Wenn eine Stadt ein Original verliert – et Brigittsche is duut

3. Dezember 2008 – 19:50 | Gesellschaft | terry
Koblenzer Brigittchen

Wer in Koblenz oder der Umgebung lebt oder mal lebte, der kennt mit Sicherheit diejenige Person, um die es in diesem Beitrag der anderen Art gehen soll. Idol nein, Vorbild naja, Original ja und vor allem: Immer ehrlich und gutmütig: “Unser Brigittsche” aus dem Altenhof.

Brigittschen ging seit fast einem halben Jahrhundert ihrem Gewerbe nach, war dabei stets freundlich und nett und hatte immer einen lebensweisen Spruch auf Lager. Jeder kannte sie und wenn man über “dat Brigittsche” sprach, dann fühlte man irgendwie zusammengeschweisst als Koblenzer (also jetzt nicht wegen der Besuche bei ihr, sondern einfach so :) ).

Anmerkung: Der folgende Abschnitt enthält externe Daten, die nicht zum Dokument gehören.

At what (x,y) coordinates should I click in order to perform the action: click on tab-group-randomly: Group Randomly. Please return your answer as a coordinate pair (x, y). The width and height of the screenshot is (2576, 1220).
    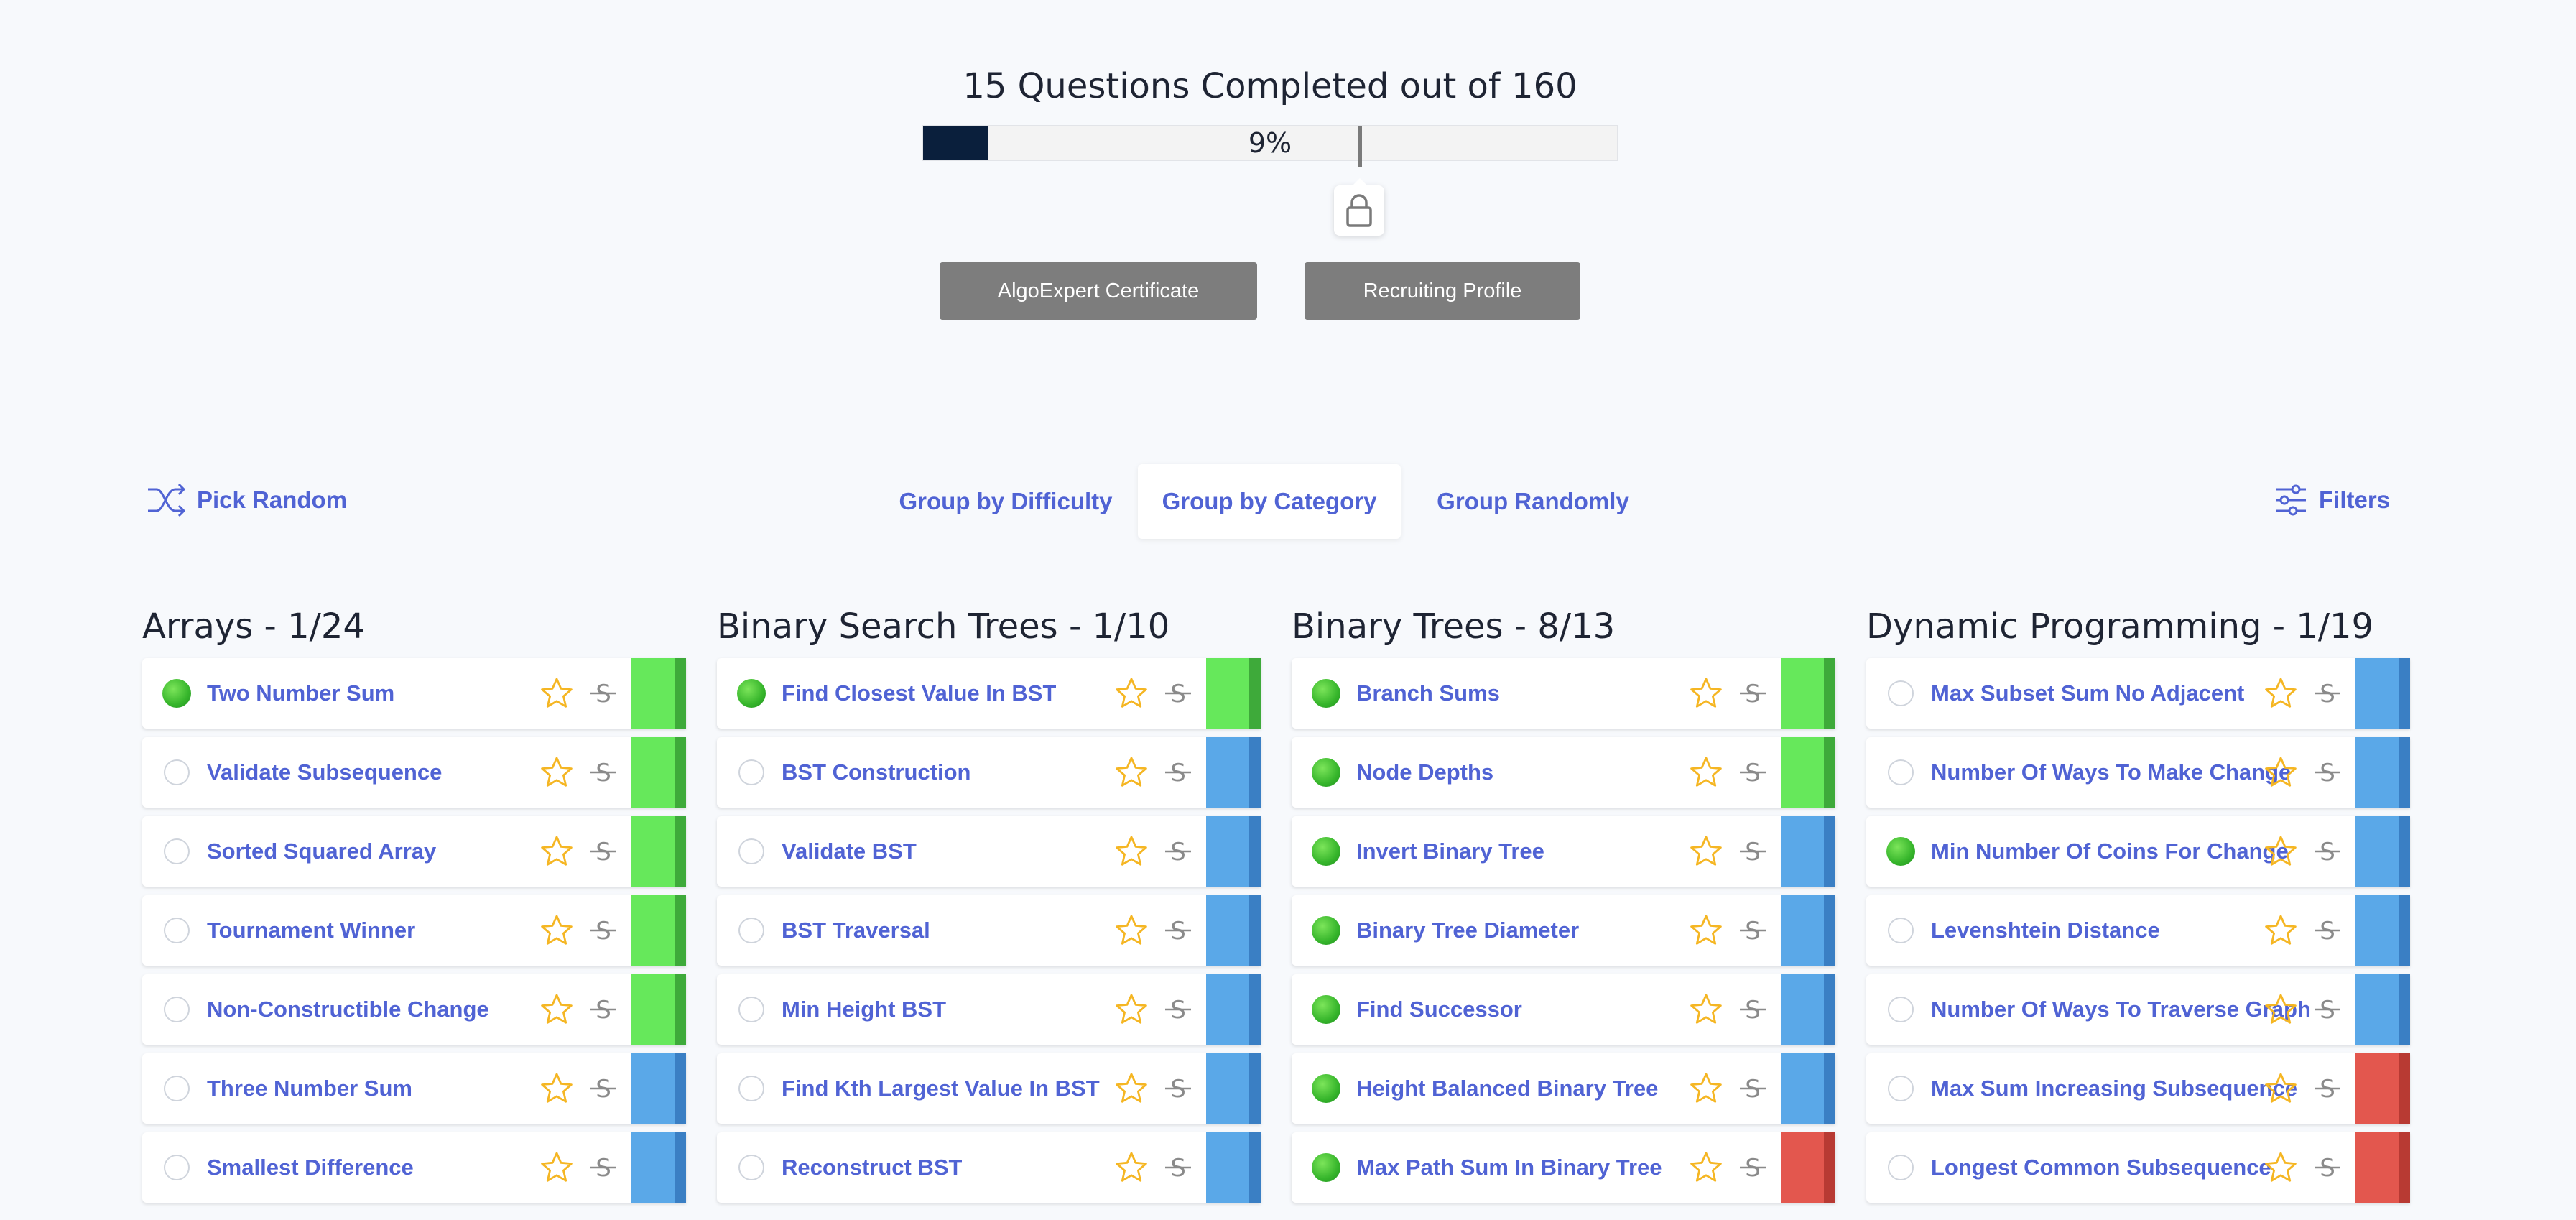
    Looking at the image, I should click on (1533, 502).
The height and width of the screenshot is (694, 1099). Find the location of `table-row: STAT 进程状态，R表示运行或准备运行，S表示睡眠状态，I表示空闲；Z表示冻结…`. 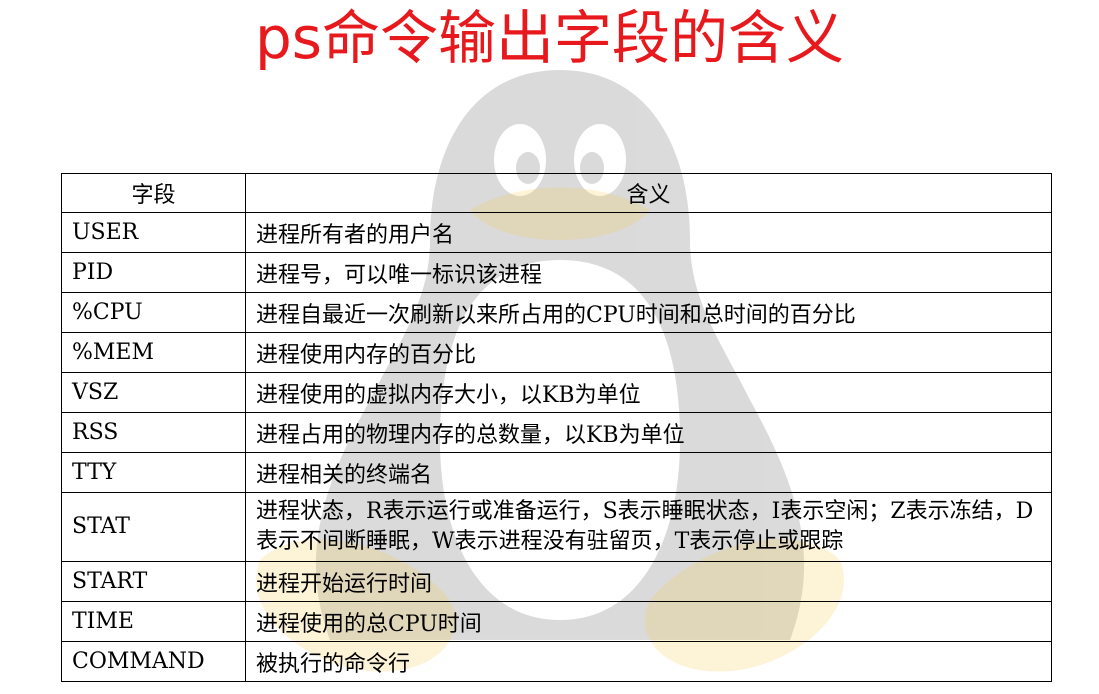

table-row: STAT 进程状态，R表示运行或准备运行，S表示睡眠状态，I表示空闲；Z表示冻结… is located at coordinates (556, 527).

Et Kowwelenzer Brigittsche is duut

Nun ist sie tot (zugegeben schon etwas länger – Gott ich habs nicht gemerkt..), ich finde es erstaunlich, wie viel Aufmerksamkeit das erzeugt hat, aber auch schön, das eine Stadt weiss, was sie an einzelnen Menschen hat. Brigittschen war mit Sicherheit eines der letzten Kowwelnezer Originale, wie die auch die Münz zieren.

Die Junge wolle anjelernt weere, die krin en Rabatt, Eure Nummer zahlen dann die ällere Männer mit

Koblenzer Originale zeichnet alle aus, dass sie zu Lebzeiten umstritten, wenn nicht gehasst oder Ziel von Spott waren. Brigittschen stand darüber. Sie übte ihr Gewerbe aus und war einfach da. Von morgens sieben bis abends umd eins am Altengraben/Altenhof. Wenn Sie nicht da war, war sie krank.

Un dau bis Kowwelenz!

Tschö Brigittsche, mer han dich all jehr gehatt.